UNITED STATES
SECURITIES AND EXCHANGE COMMISSION
WASHINGTON, D.C. 20549
SCHEDULE 13D/A
(AMENDMENT NO. 4)
UNDER THE SECURITIES EXCHANGE ACT OF 1934
30DC, INC.
(Name of Issuer)
COMMON STOCK, $0.001 PER SHARE
(Title of Class of Securities)
88430R 105
(CUSIP Number)
FILING JOINTLY:
EDWARD W. DALE
MARILLION PARTNERSHIP
80 BROAD STREET, 5TH FLOOR
NEW YORK, NY 10004
WITH COPIES TO:
MICHAEL A. LITTMAN, ESQ.
7609 RALSTON ROAD
ARVADA, CO 80002
(303) 422-8127
(Name, Address and Telephone Number of Person
Authorized to Receive Notices and Communications)
DECEMBER 31, 2012
(Date of Event which Requires Filing of this Statement)

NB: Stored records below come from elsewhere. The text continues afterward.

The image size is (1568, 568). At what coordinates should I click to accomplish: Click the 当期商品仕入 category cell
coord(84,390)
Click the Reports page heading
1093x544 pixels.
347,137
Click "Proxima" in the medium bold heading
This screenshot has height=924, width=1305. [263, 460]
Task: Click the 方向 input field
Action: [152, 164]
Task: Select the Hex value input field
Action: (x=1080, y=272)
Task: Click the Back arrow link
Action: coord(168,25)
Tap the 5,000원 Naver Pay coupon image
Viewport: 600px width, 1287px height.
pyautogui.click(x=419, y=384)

If the filing person has previously filed a statement on Schedule 13G to report
the acquisition that is the subject of this Schedule 13D, and is filing this
schedule because of ss.ss.240.13d-1(e), 240.13d-1(f) or 240.13d-1(g), check the
following box. |_|
The information required on the remainder of this cover page shall not be deemed
to be "filed" for the purpose of Section 18 of the Securities Exchange Act of
1934 ("Act") or otherwise subject to the liabilities of that section of the Act
but shall be subject to all other provisions of the Act (however, see the
Notes).
CUSIP No. 88430R 105
----------
1 NAMES OF REPORTING PERSONS:
Edward W. Dale, Chief Executive Officer and Director of 30DC, Inc.
* The Marillion Trust is a partner of the Marillion Partnership. Mr.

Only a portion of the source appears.